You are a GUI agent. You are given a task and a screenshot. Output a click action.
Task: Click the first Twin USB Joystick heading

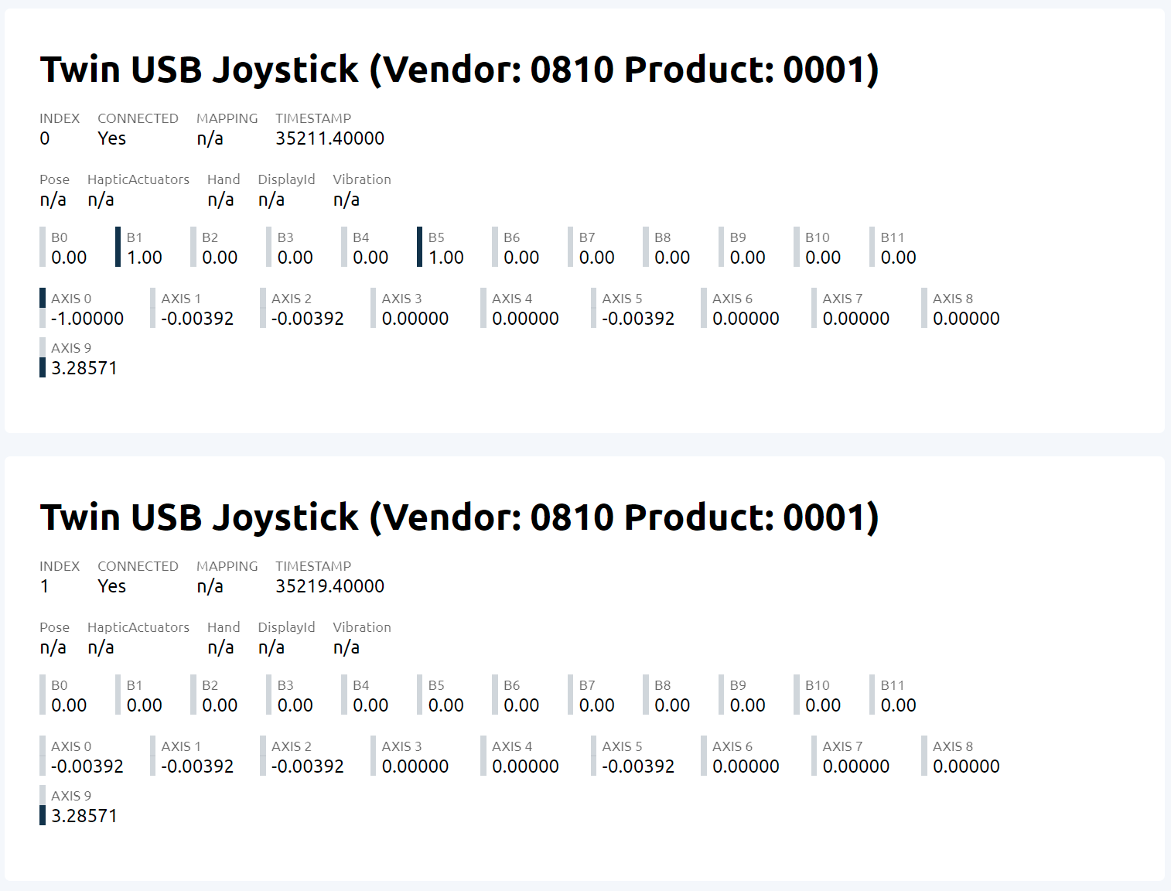click(459, 70)
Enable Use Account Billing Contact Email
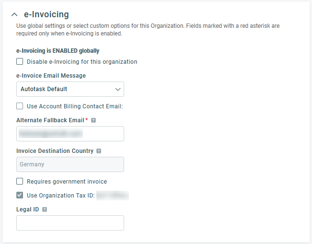This screenshot has height=244, width=312. 20,106
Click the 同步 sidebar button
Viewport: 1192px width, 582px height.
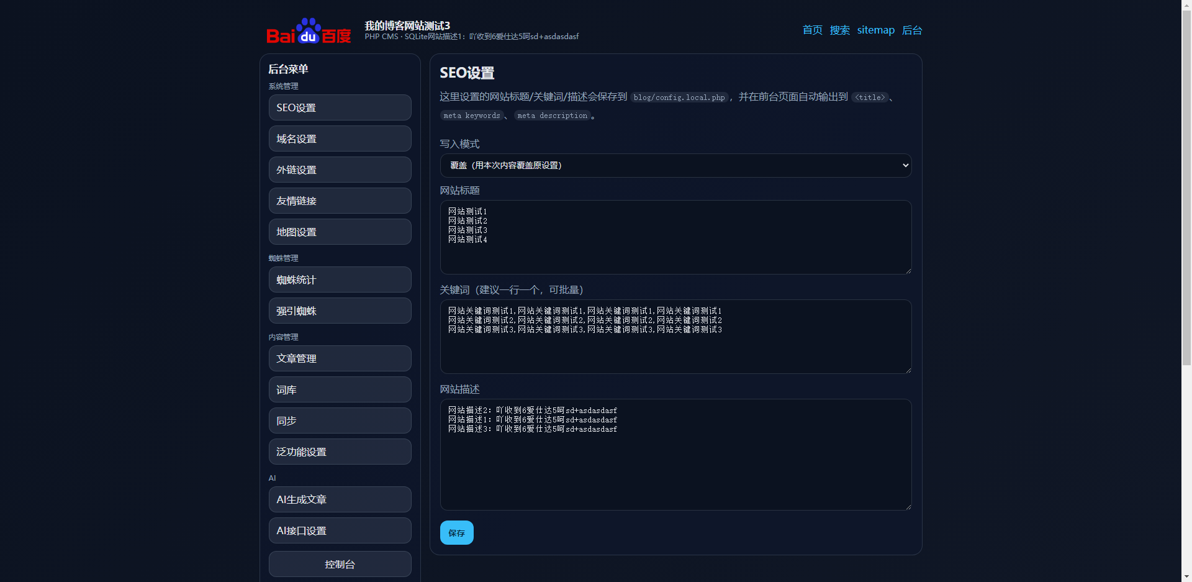click(x=340, y=421)
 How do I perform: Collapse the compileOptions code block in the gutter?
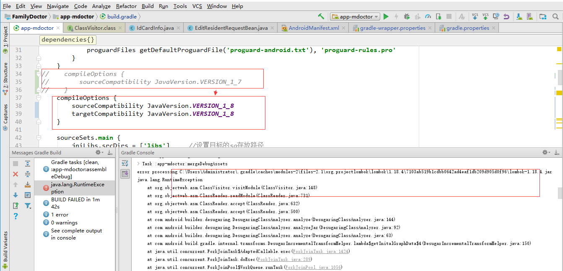[39, 98]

========================================================================

| Problem description |
Return the text of each row above verbatim, omitting the pictures.

| Exercise solution |
You are a GUI agent. You are given a task and a screenshot. Output a click action.
Task: Click the first Twin USB Joystick heading

click(459, 70)
Enable Use Account Billing Contact Email
This screenshot has height=244, width=312. 20,106
Click the 同步 sidebar button
Viewport: 1192px width, 582px height.
click(x=340, y=421)
 How do I perform: Collapse the compileOptions code block in the gutter?
[39, 98]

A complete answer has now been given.